» The request:
Copy the listing below line for line, leaving out the pictures.

[Some records]
start

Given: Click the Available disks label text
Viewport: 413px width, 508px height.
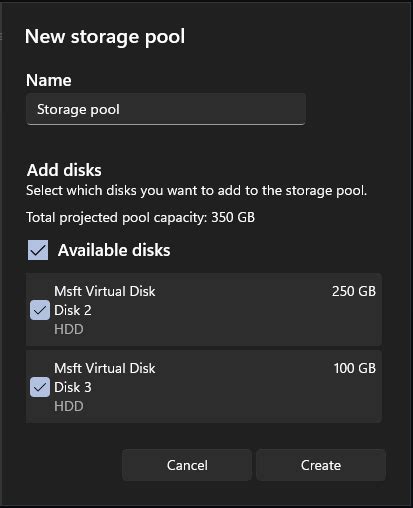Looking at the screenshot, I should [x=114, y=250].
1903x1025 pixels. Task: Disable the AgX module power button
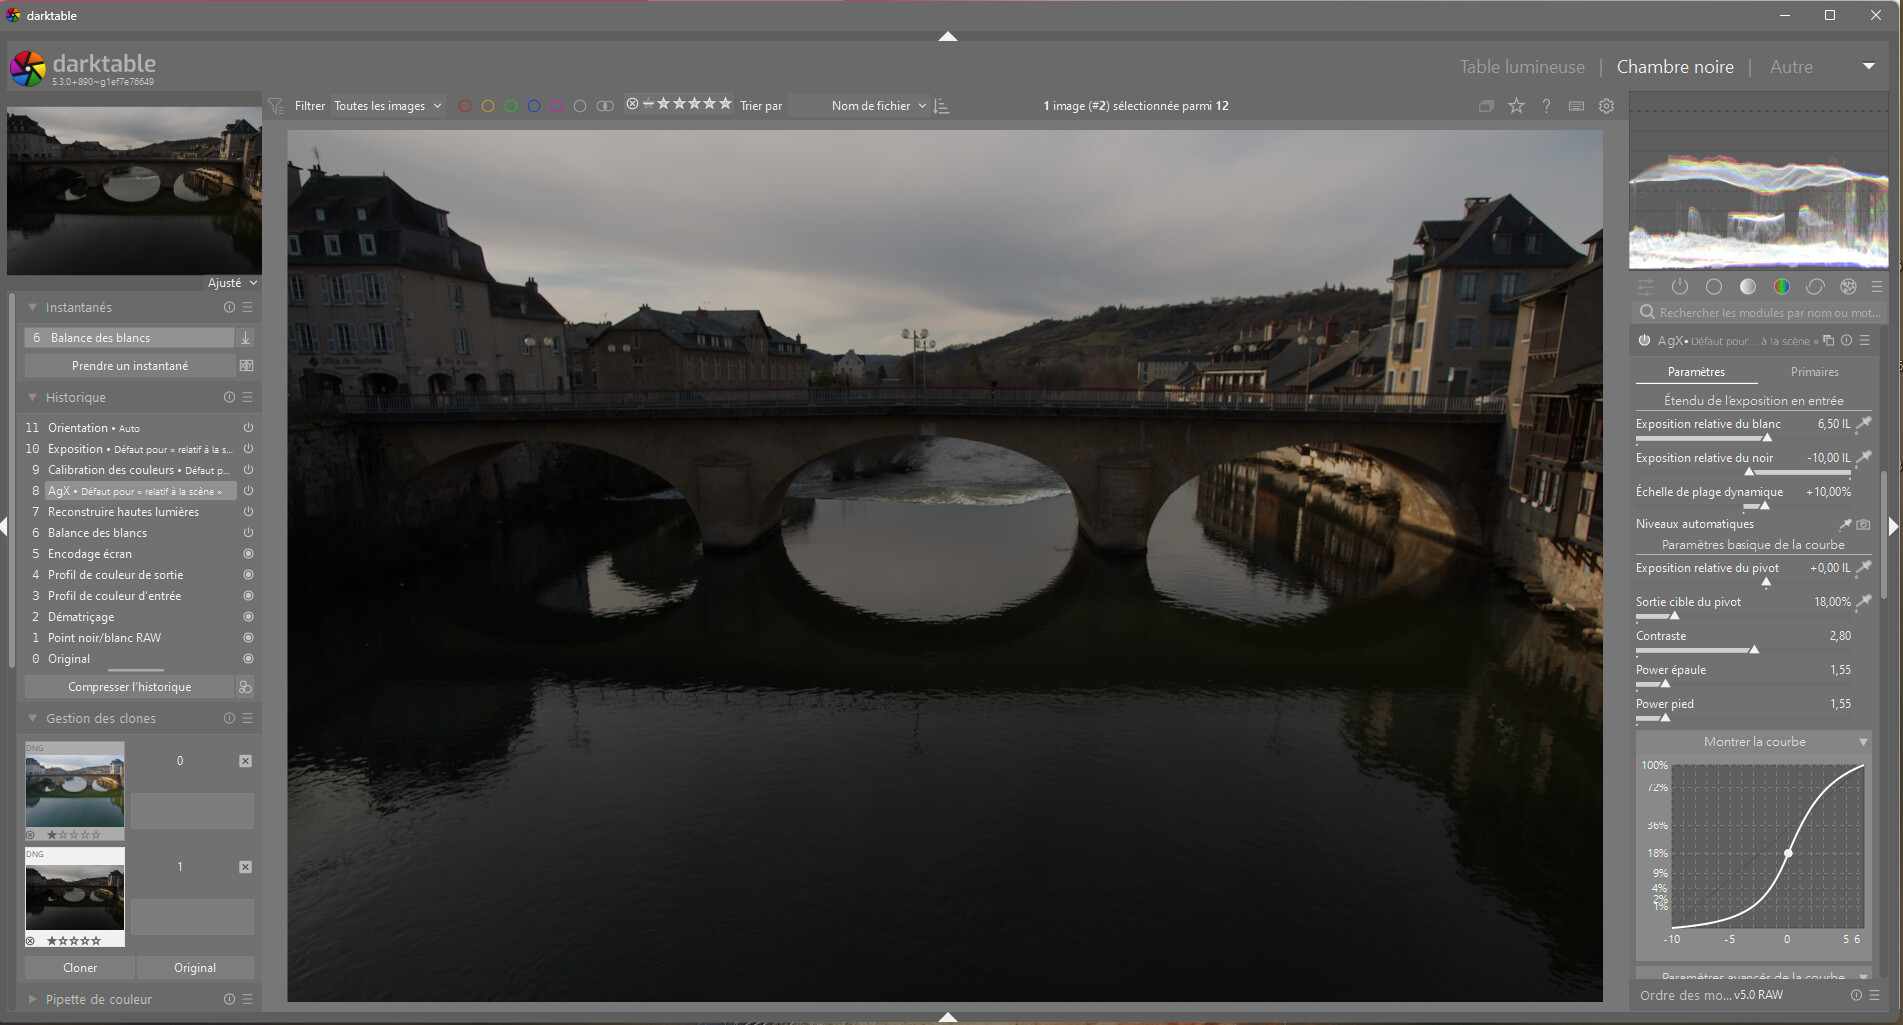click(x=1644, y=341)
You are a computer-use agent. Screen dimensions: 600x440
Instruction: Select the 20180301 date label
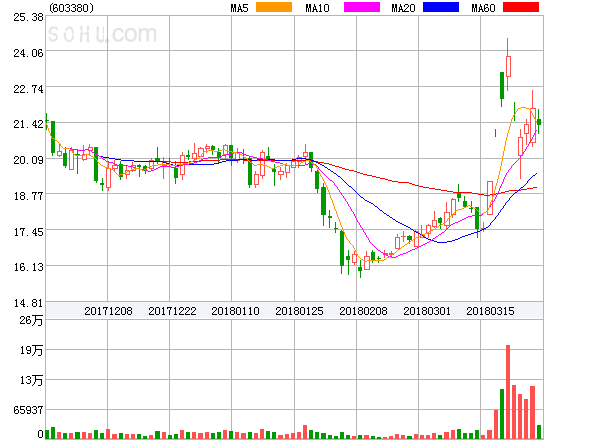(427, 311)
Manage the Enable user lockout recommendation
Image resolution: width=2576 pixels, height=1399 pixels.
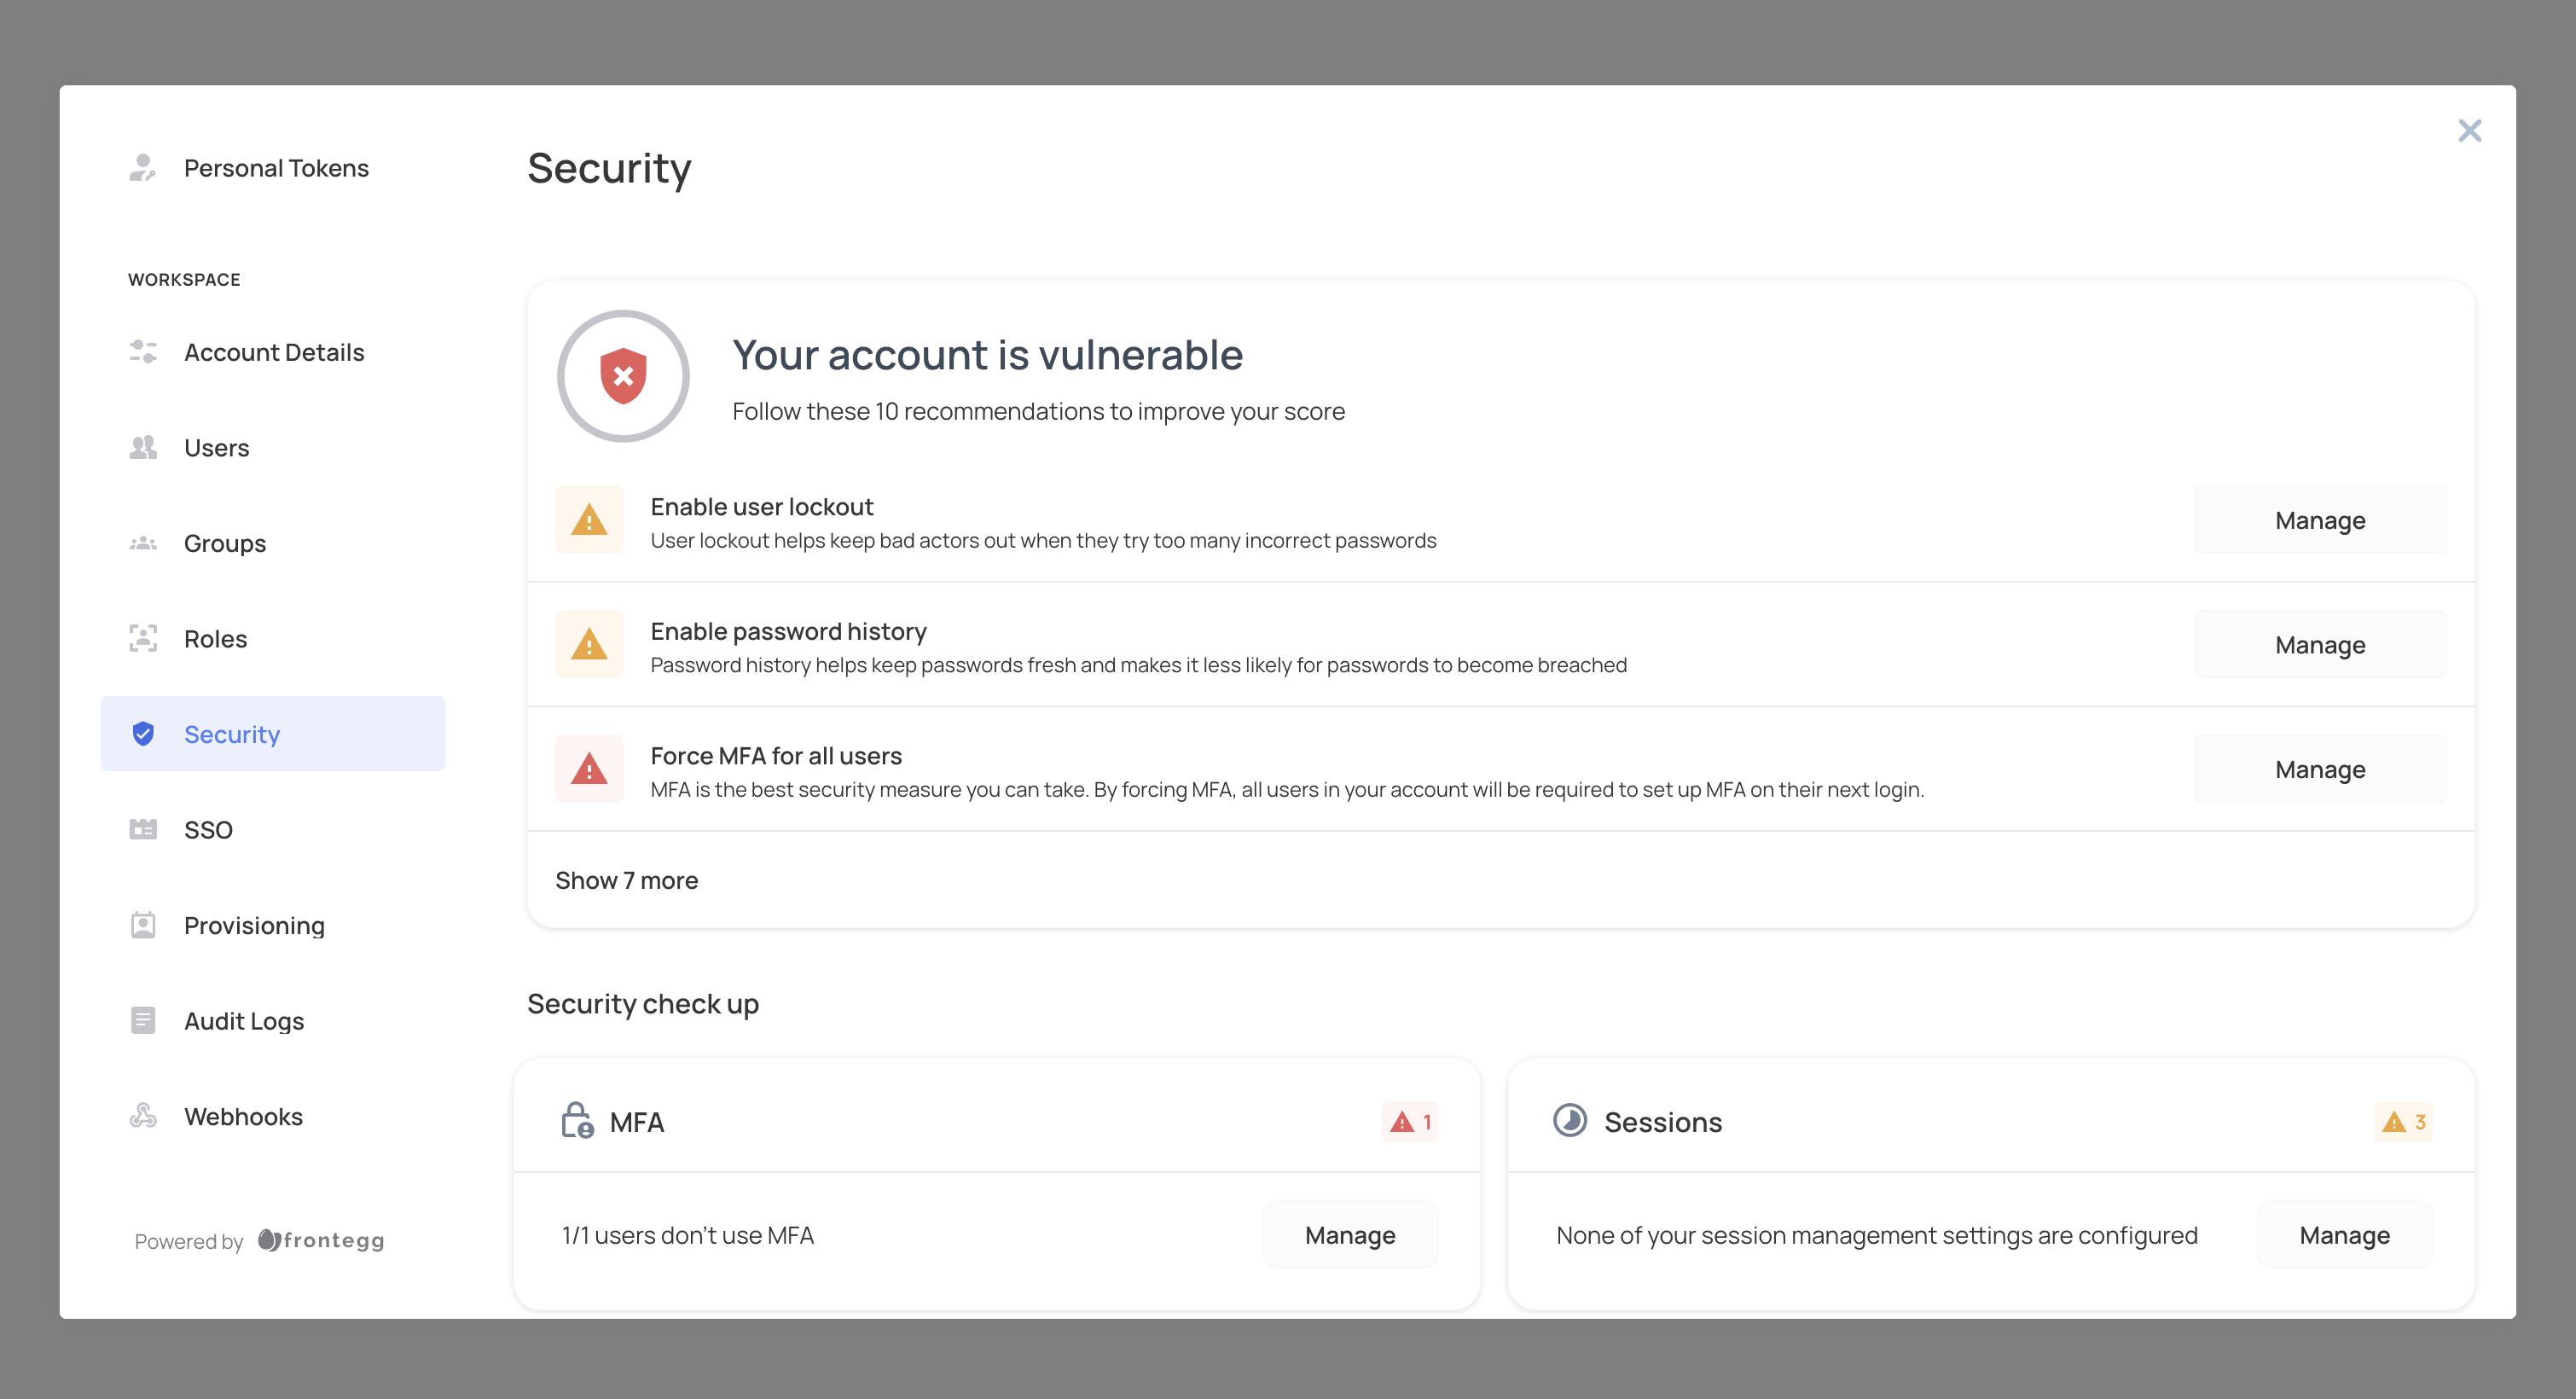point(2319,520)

end

» Finished exercise:
Given: Click the Available disks label text
Viewport: 413px width, 508px height.
Looking at the screenshot, I should [x=114, y=250].
1903x1025 pixels. Task: Disable the AgX module power button
click(x=1644, y=341)
You are a computer-use agent. Screen dimensions: 600x440
Instruction: Select the 20180301 date label
(427, 311)
Manage the Enable user lockout recommendation
Image resolution: width=2576 pixels, height=1399 pixels.
point(2319,520)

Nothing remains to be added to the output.